Mon insolence me tuera, un jour. Sans qu'ils daignent me répondre, les trois lurons affichent le sourire satisfait de ceux dont le plan se déroule à merveille. Derrière moi, cinq autres membres du Yadokaï débarquent. La donne change. Radicalement. Tête de mule oui, mais je sais reconnaître une mauvaise situation lorsque j'en vois une. Enfin, je crois. Là, c'est la merde. Je ne tente même pas la discussion et prends mes jambes à mon cou. Ils bloquent la rue qui mène au bordel, alors je cours à l'opposé. Plus rapide, je le suis sans aucun doute. Mais échapper à un groupe avec des tongs relève de l'impossible. Je dégaine mon portable et appelle immédiatement Ken. Sans grande surprise, il ne répond pas. Il aura ma mort sur la conscience. Je passe à Mikey.

- Tu veux quoi ? Je dors, chuchote-t-il d'une voix caverneuse.

- Les mecs du Yadokaï me poursuivent. Genre huit.

- T'es où ?

Sa voix prend un autre ton. Moi, je m'essouffle à parler tout en courant. Il faut à tout prix que j'évite le point de côté.

- A côté de la maison, je fais le tour du quartier.

- Raccroche pas, j'arrive.

Difficile de s'orienter correctement dans ces conditions. Derrière moi, les attentions de ces gars sont très claires. J'évite les culs de sac, les allées trop étroites dont je ne connais pas les débouchés, mais aussi les boulevards, pour ne pas trop m'éloigner du bordel. Au cas où mon frère pense à me sauver la vie. Je serre mon portable dans ma main, sans raccrocher.
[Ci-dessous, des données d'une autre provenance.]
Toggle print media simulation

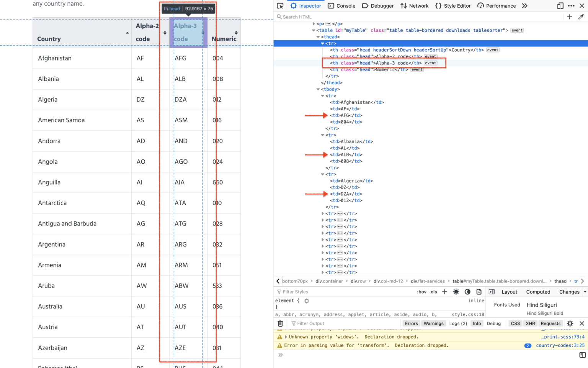tap(479, 292)
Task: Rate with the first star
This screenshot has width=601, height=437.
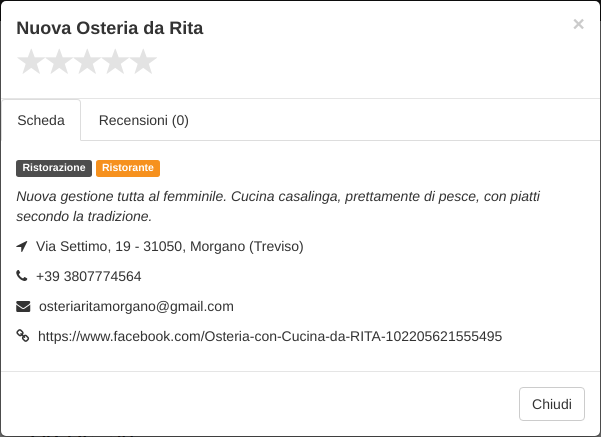Action: tap(31, 61)
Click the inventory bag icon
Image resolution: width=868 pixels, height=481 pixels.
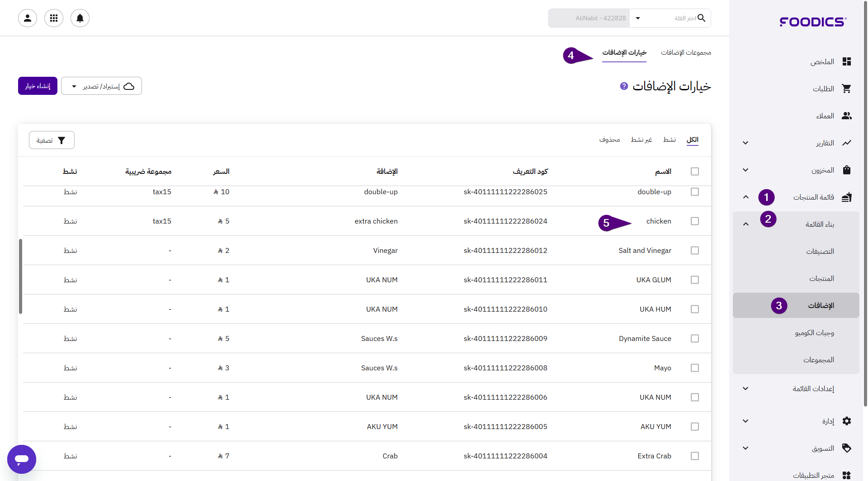(x=846, y=170)
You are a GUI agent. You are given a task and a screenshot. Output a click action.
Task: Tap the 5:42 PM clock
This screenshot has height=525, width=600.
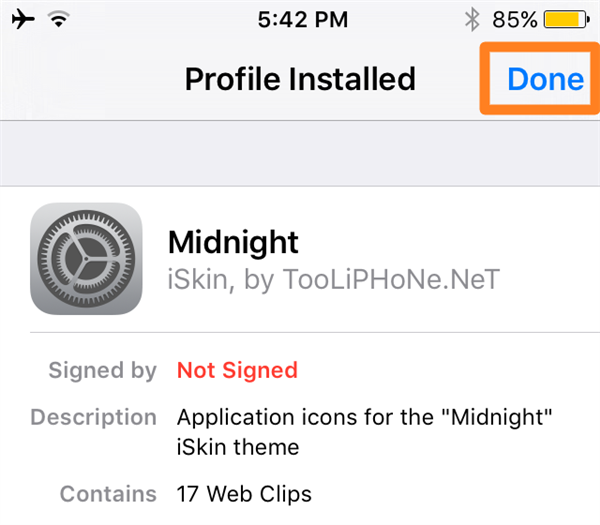click(x=299, y=19)
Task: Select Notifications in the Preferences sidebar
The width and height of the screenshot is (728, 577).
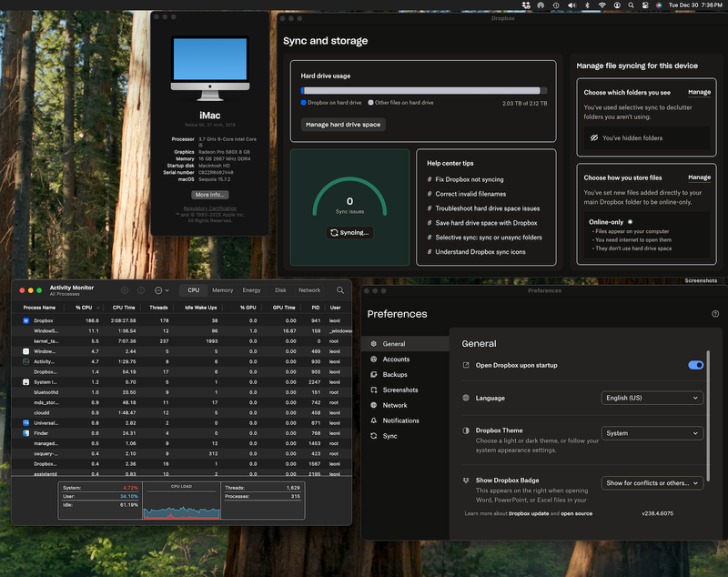Action: click(400, 420)
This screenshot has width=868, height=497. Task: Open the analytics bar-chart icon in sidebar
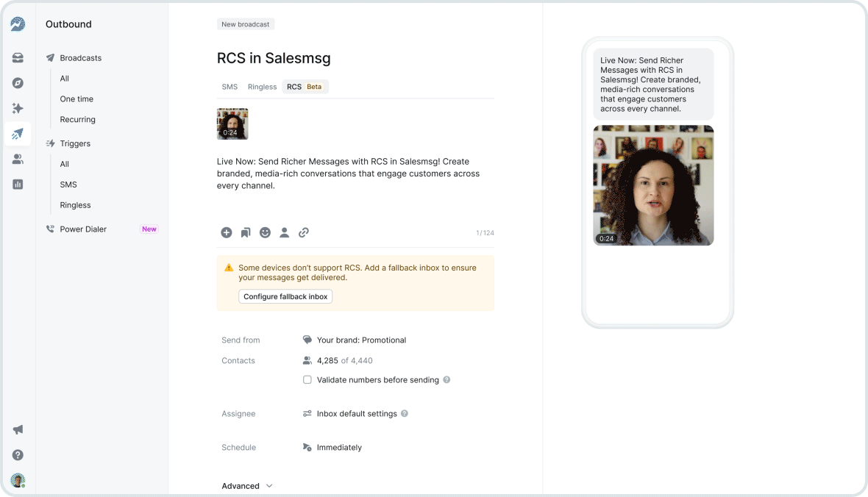[x=18, y=184]
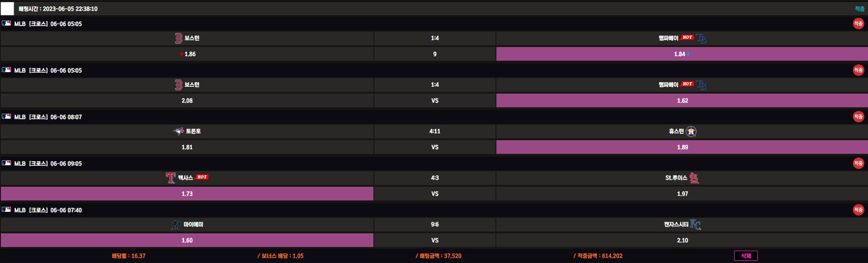Click the Texas Rangers team logo
Screen dimensions: 868x263
click(170, 178)
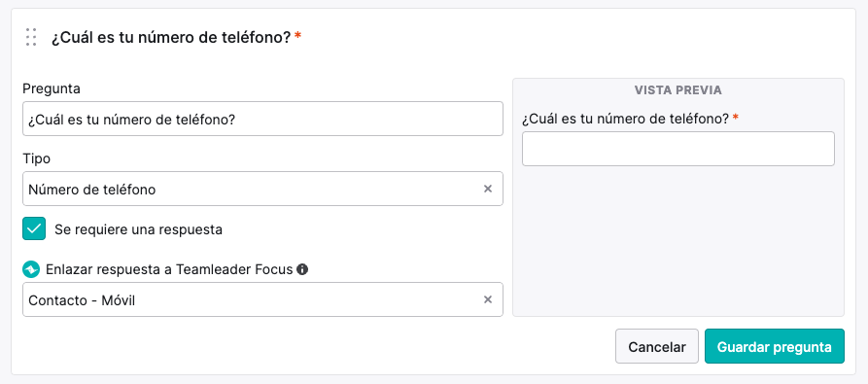Image resolution: width=868 pixels, height=384 pixels.
Task: Clear the Número de teléfono type selection
Action: 488,189
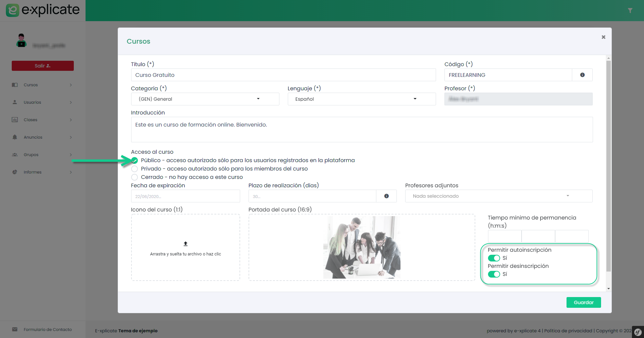The image size is (644, 338).
Task: Turn off the Permitir desinscripción switch
Action: tap(494, 274)
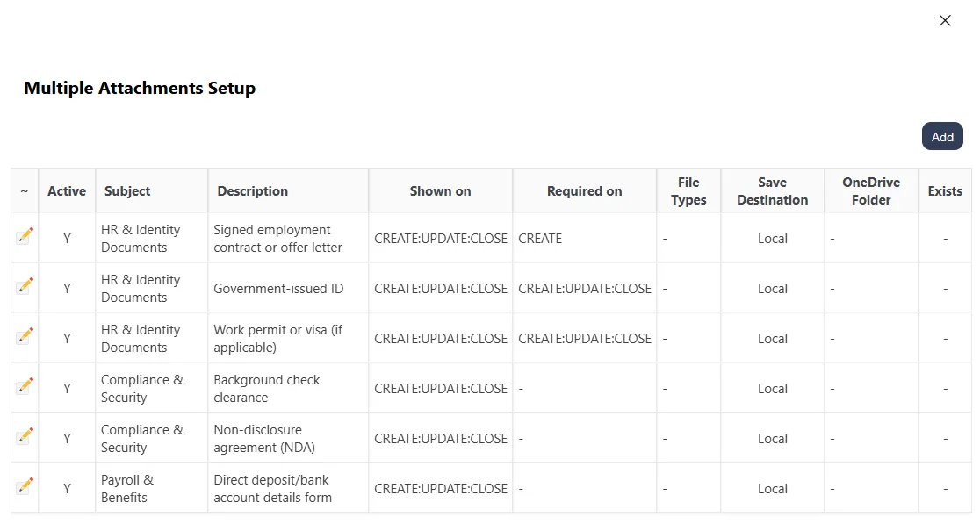Click the tilde column header
Image resolution: width=980 pixels, height=524 pixels.
[x=25, y=191]
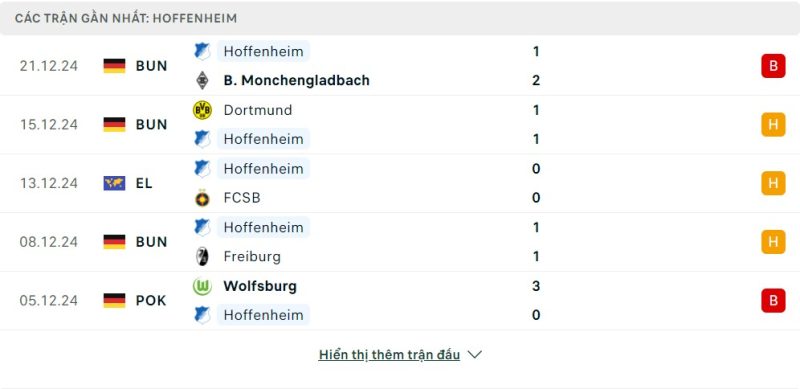Click the orange H badge for Dortmund match
The height and width of the screenshot is (389, 800).
[773, 125]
J'ose jeter un coup d'œil derrière moi : seules mes trois victimes continuent la chasse. Je ne le sens pas. Pas du tout. Je perds du terrain. Au diable les tongs. Dans un saut, je me débarrasse de mes chaussures de fortune. Pas forcément la meilleure idée lorsque l'été chauffe le béton. Les cailloux m'arrachent la peau au passage. Mais dans ces circonstances, c'est le cadet de mes problèmes. Si je tourne à gauche, juste là, je me rapproche de la maison. Il me faut quelques secondes pour m'y faufiler, rien de plus. Mais ils sont là, au tournant, les cinq assaillants manquant. Putain.

Je bifurque à droite et m'éloigne encore plus d'un quelconque sauvetage. Un point de côté fait son apparition, juste là, entre mes côtes. Une nouvelle intersection s'offre à moi. J'hésite entre la ruelle ou le cul de sac à franchir en utilisant les palettes entassées au fond. Mais j'hésite une seconde de trop. Derrière moi, une main s'approche. J'esquive au dernier moment tandis qu'elle se referme sur ma chaîne. Je la sens se briser contre mon cou. Tout, mais pas ça. Je fais volte-face sans réfléchir et envoie mon pied dans la mâchoire d'un des hommes. Dans un geste, je lui tords le poignet pour qu'il relâche sa prise. La bague au creux de ma paume libre, je tente de reprendre ma course. Impossible. Face à moi, sept hommes essoufflés m'empêchent de passer et me coincent, pas après pas, dans ce cul de sac devenu bien glauque.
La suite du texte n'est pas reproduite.